Can you reproduce, word for word, the stretch of lines from the one containing "Screen dimensions: 1137x1064" through the last line, and nothing else?

RECORD SET »
================================

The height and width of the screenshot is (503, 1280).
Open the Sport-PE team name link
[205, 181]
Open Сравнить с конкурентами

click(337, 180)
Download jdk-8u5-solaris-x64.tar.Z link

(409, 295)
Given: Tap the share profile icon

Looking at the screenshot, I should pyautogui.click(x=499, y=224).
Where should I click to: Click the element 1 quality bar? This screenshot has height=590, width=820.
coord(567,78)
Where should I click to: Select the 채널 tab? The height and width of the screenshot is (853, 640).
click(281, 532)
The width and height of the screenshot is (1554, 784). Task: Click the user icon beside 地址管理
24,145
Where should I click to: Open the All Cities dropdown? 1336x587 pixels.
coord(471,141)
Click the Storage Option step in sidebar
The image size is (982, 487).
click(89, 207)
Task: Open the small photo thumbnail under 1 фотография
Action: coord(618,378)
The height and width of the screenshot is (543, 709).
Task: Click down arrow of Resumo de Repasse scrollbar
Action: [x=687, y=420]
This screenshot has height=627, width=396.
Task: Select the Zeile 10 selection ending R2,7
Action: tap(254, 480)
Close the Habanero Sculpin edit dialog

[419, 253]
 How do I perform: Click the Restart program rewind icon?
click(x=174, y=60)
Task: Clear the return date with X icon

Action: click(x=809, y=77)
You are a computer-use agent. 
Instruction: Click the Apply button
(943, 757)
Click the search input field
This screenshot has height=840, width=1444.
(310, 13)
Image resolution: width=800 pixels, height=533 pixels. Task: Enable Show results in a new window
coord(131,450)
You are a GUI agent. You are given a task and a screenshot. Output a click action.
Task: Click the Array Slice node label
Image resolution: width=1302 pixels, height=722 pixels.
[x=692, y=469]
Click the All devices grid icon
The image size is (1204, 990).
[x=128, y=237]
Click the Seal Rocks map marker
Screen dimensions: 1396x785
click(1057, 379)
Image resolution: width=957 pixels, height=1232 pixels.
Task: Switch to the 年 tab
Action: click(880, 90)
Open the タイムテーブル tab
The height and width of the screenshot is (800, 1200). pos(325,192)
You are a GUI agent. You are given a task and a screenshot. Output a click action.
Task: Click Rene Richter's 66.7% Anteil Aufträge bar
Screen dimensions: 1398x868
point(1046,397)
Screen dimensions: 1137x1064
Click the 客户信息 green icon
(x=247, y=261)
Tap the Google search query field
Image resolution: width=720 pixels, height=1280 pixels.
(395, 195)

================================

FINAL ANSWER »
Screen dimensions: 1137x1064
Click the 客户信息 green icon
(x=247, y=261)
Tap the Google search query field
Image resolution: width=720 pixels, height=1280 pixels.
(395, 195)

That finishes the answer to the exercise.